NTI Buddhist Text Reader

Using the NTI Reader as a Translation Aid

One of the main purposes of the NTI Reader is to help translators. This page describes the ways that the web site can be used in different translation workflows. Canonical texts included on the site may be used to help translate or the site may be used to translate general Buddhist texts. Answers to more general questions are in the Frequently Asked Questions page.


Getting Started

Several of the most immediate benefits of using the NTI Reader for translation are that

  1. It can save you time by looking up many words at the same time
  2. You can look at the dictionary definitions for whole phrases or sentences at one time.
  3. The NTI Reader contains a large number of Buddhist terms, literary Chinese words, and modern Chinese words, which saves you from having to buy and consult a collection of different specialist dictionaries. If you do need more information on a term, the NTI Reader helps with references using a system of abbreviations in the dictionary entry notes.

Translation involves more than just looking up words.

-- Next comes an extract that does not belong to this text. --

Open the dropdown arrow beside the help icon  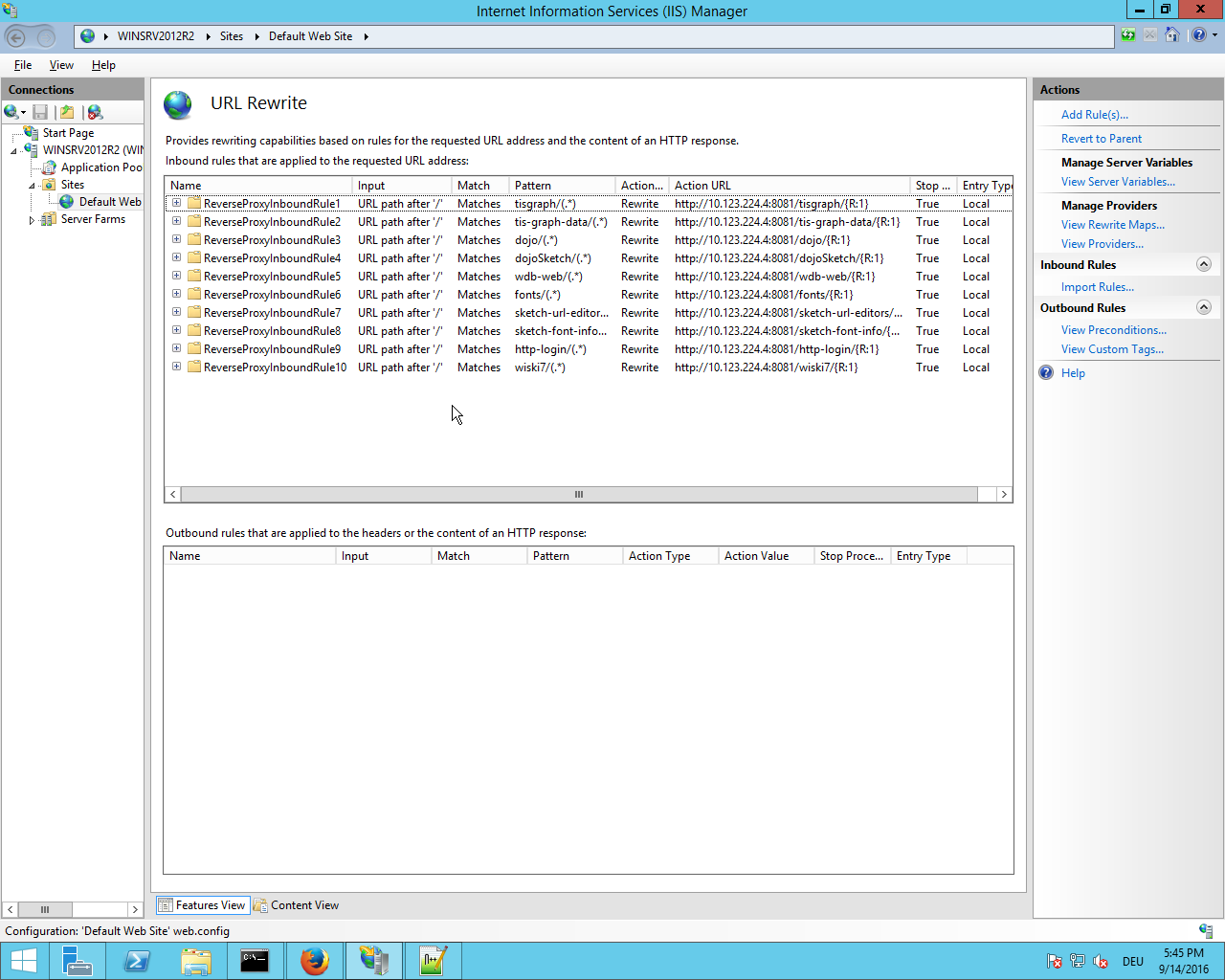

Translation needs to consider the lexicon, the syntactic structure of each language, and the message that the source text describes (Vinay & Darbelnet 1995, pp. 11-12). The NTI Reader aims to help translators by allowing them to look at the English equivalents of many Chinese words at one time and to drill down on individual Chinese words to relate these back to their use in canonical texts.

Translation can be difficult for any document because of a number of different challenges, including the different structure, conventions, and cultural conventions of the two languages and their environments (Vinay & Darbelnet 1995, p. 4). Translation of a canonical text will be especially difficult because it will start with the challenging task of understanding a source text written in a very different time and culture. This will most likely start with a document analysis that may include

  1. Reading the source document, historic or modern, and using the web site to understand more about certain words or phrases.
  2. Getting a sense of an untranslated historic document. A full translation may not be feasible initially but you want to get an overall sense of the content and nature of the document, say by examining the keywords.
  3. Commentary or summary in a modern language, say from a secondary source, such as an encyclopedia.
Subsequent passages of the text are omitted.